Available data: Begin

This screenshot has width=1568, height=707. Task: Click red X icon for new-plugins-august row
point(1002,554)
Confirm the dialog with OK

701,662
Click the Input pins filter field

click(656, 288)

Available data: End

Give the data back exactly as it stands.

This screenshot has width=1568, height=707. Task: Click red X icon for new-plugins-august row
point(1002,554)
Confirm the dialog with OK

701,662
Click the Input pins filter field

click(656, 288)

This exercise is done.